Introduction to Automated Machine Learning In Microsoft Power BI

Automated machine learning is the process of automating the tasks of applying machine learning to real-world problems.

AutoML covers the complete pipeline from the raw dataset to the deployable machine learning model.

Automated Machine Learning (AutoML) in Power BI for dataflows provides data scientists with the tools needed to train, validate and deploy Machine Learning (ML) models within Power BI.

This is a great way to start playing around with machine learning and learning how to use Power BI.

To use machine learning in Power BI, you simply create a dataflow and select the training data you would like to use.

AutoML will then automatically extract the most relevant features and select a model that best fits the data.

Finally, it will tune and validate the ML Model based on your desired outcome.

One of the best parts of this workflow is that Power BI will automatically generate a performance report.

What Do You Need to Utilise AutoML?

To use AutoML, you will need a Power BI Premium subscription.

Power BI Premium is the more expensive of the two subscriptions offered under Power BI Service.

*-*-*

#### [THINGS TO DO]
a – Using the Power BI AutoML text, explain in one to three sentences what the user does to start machine learning in Power BI and what AutoML then does with that input, up to how it tunes the model.
b – Answer these questions from the Power BI AutoML text:
(i) What span of the pipeline does AutoML cover?
(ii) What does Power BI automatically generate as part of the workflow?
(iii) Which subscription is required to use AutoML?

#### [RECORD SET]
*-*-*

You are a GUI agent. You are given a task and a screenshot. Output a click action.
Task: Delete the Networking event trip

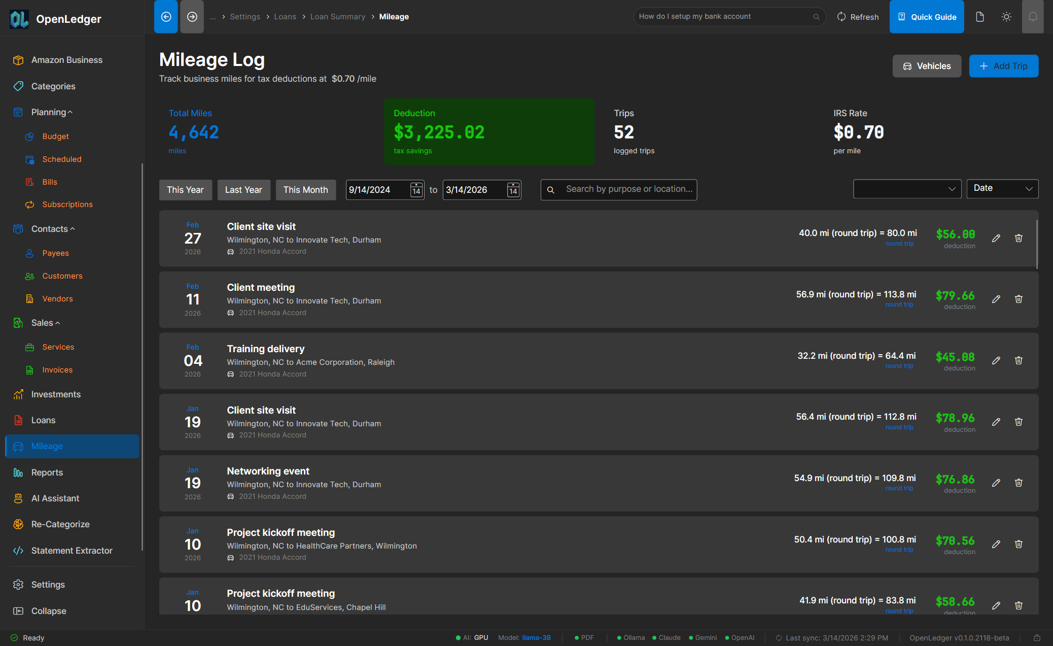point(1019,483)
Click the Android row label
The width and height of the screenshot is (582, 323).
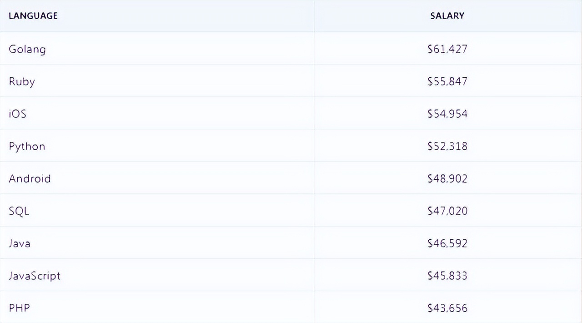[30, 178]
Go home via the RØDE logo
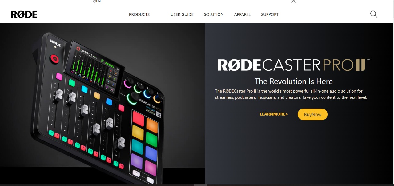 pyautogui.click(x=24, y=14)
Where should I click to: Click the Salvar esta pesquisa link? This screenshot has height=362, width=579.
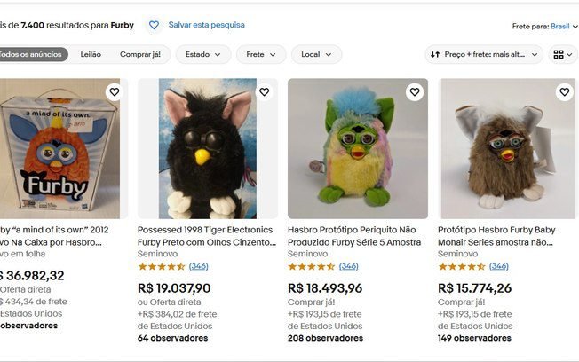coord(206,26)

*-*-*

#### [COMPLETE ANSWERS]
a – The user creates a dataflow and selects the training data to use. AutoML then automatically extracts the most relevant features and selects the model that best fits the data. Finally, it tunes and validates the ML model based on the desired outcome.

b –
(i) The complete pipeline, from the raw dataset to the deployable machine learning model.
(ii) A performance report.
(iii) A Power BI Premium subscription.